Bangladesh’s commercial banks are currently grappling with significant hurdles in facilitating Letters of Credit (LCs) for imports, a situation primarily driven by a sharp decline in the nation’s foreign exchange reserves. This challenge is further compounded by recent downgrades in Bangladesh’s credit ratings from prominent international agencies, including Moody’s, S&P, and Fitch Ratings, according to a report by Bonikbarta on April 1, 2026. The scarcity of foreign currency has forced local banks to increasingly rely on guarantees from foreign financial institutions to open LCs, which are crucial instruments in international trade, ensuring payment to exporters.

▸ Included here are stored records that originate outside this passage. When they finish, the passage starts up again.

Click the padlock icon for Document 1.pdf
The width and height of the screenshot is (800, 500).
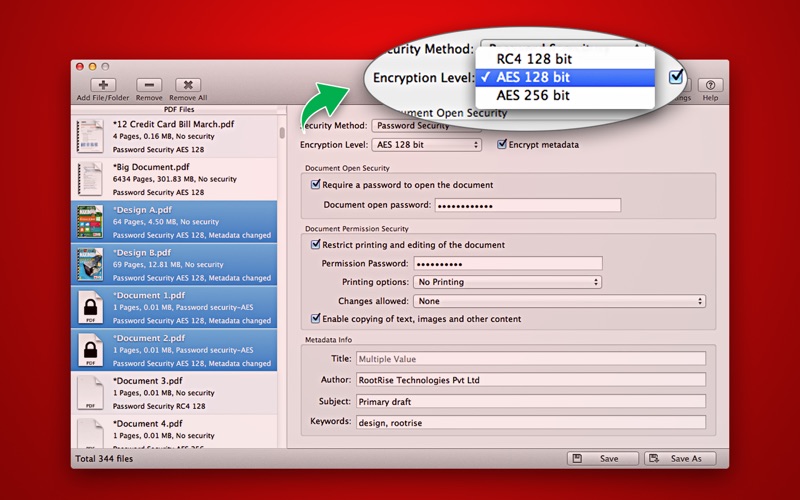tap(91, 308)
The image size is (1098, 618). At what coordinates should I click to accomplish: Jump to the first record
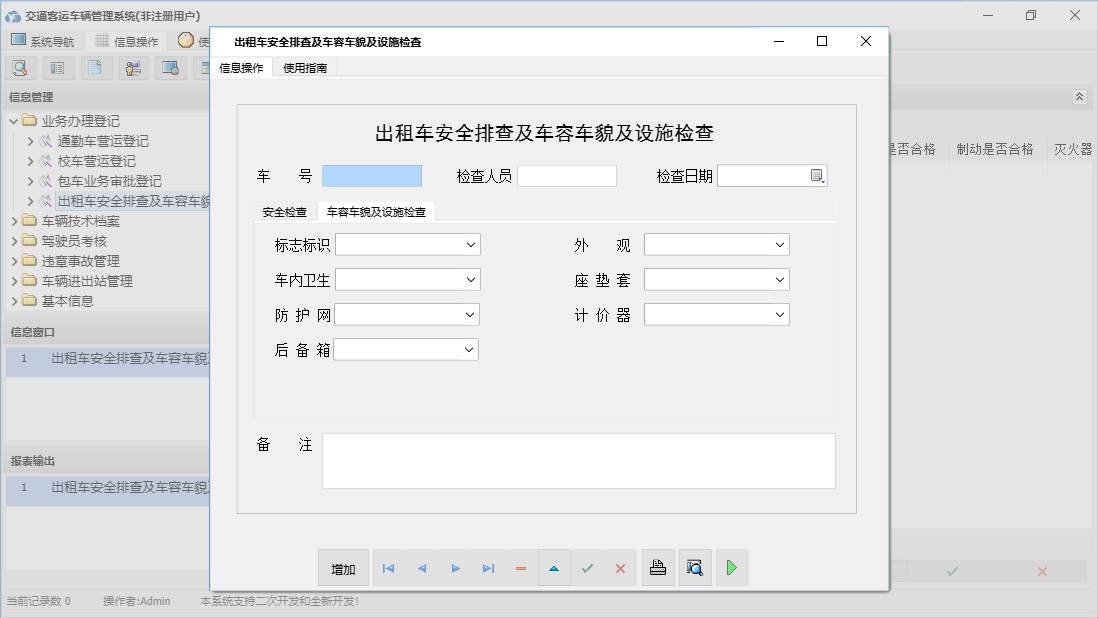(388, 568)
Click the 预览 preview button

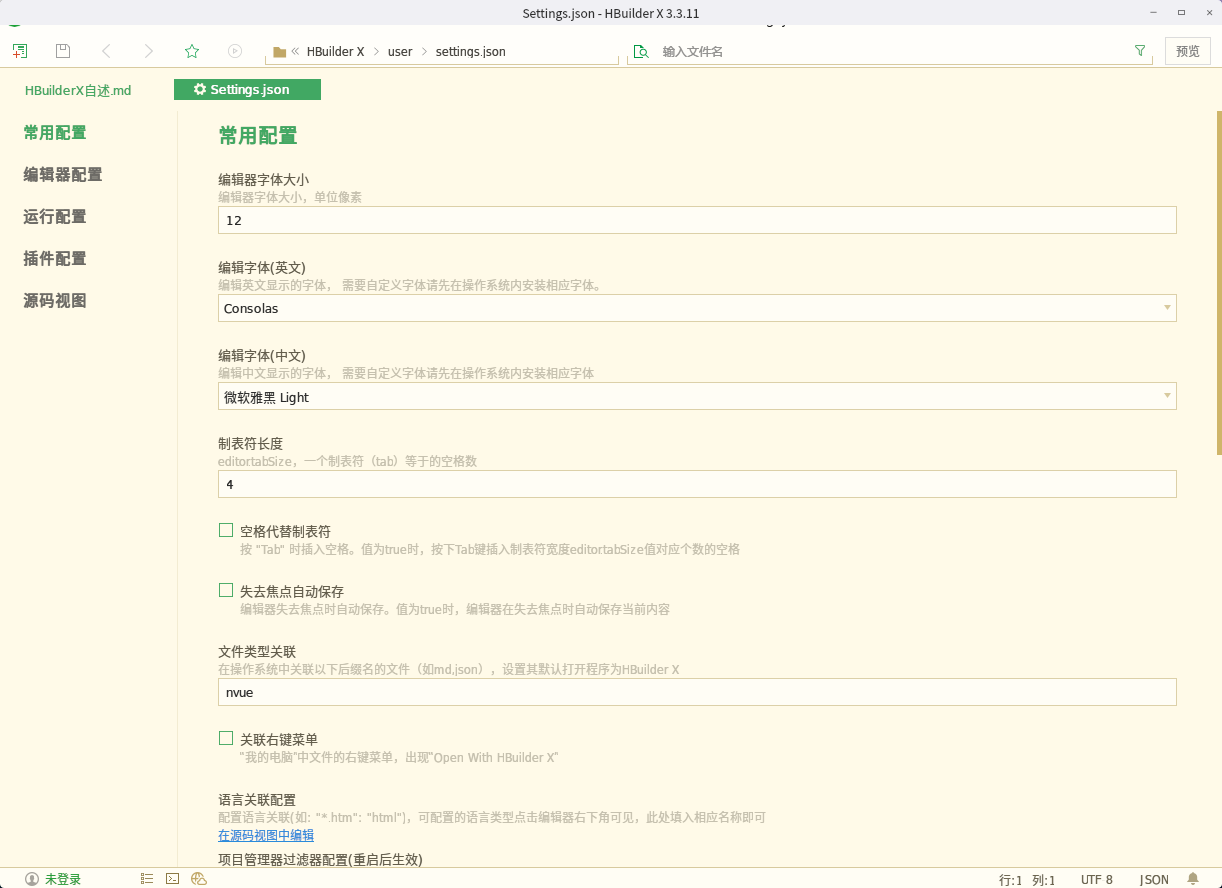pyautogui.click(x=1188, y=51)
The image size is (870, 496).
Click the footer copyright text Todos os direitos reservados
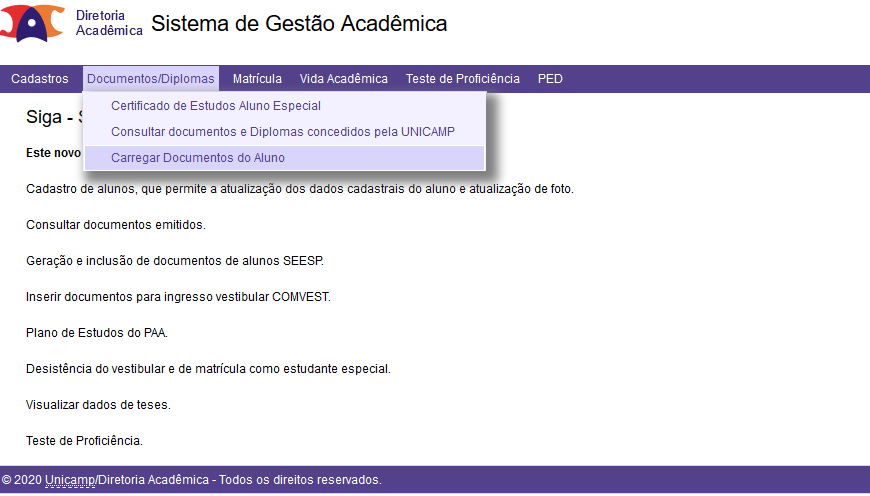[x=300, y=480]
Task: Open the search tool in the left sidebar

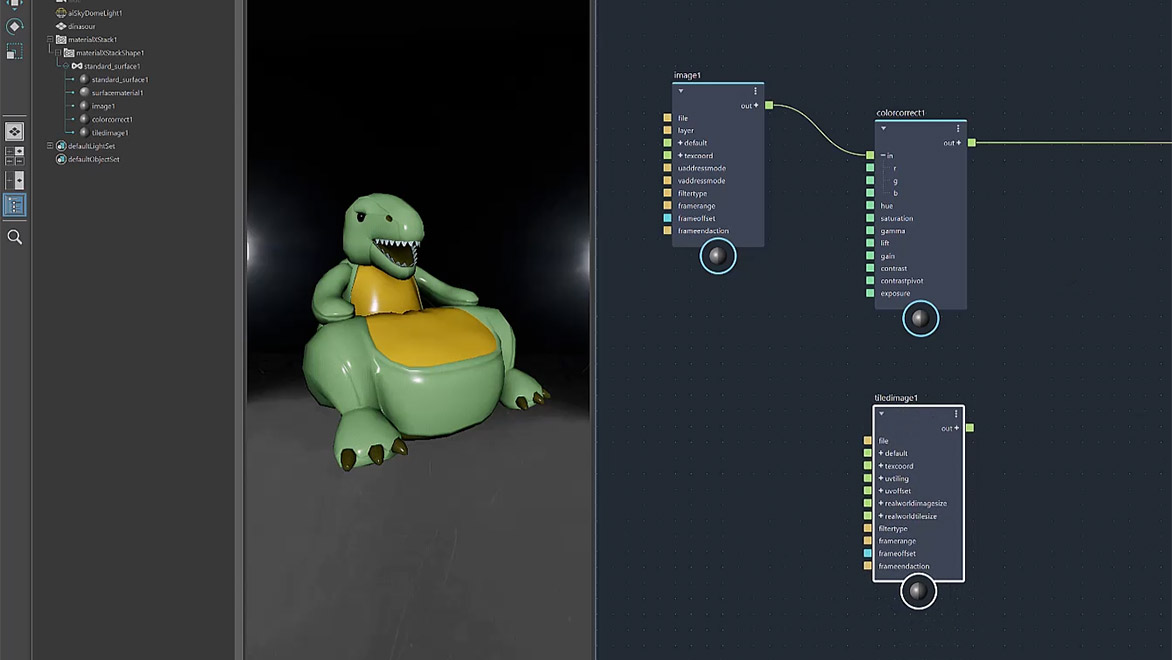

However, this reliance is proving difficult as many international banks, which previously served as key guarantors, have either reduced or completely ceased their credit lines for Bangladeshi banks. Middle Eastern banks, particularly UAE-based Mashreq Bank, have historically been significant facilitators of LCs for Bangladesh, but they are now among those scaling back their support. The retrenchment is not limited to the Middle East; banks in India, Singapore, and Saudi Arabia have also reportedly curtailed their limits for Bangladeshi institutions. Adding to the predicament, Germany’s Commerzbank has reportedly stopped accepting LCs from certain Bangladeshi entities altogether.

This withdrawal of international banking support has profound implications for Bangladesh’s economy, especially for its private sector. The inability to secure LCs directly impacts the import of essential capital machinery, which is vital for industrial expansion and economic growth. Businesses that depend on imported equipment for production and development are facing delays and increased costs, potentially stifling investment and hindering job creation. The situation underscores the interconnectedness of a nation’s financial stability, its creditworthiness, and its ability to engage effectively in global trade. As commercial banks struggle to bridge the gap in foreign exchange and secure necessary guarantees, the broader trade landscape for Bangladesh remains precarious, necessitating urgent solutions to restore confidence and facilitate critical imports.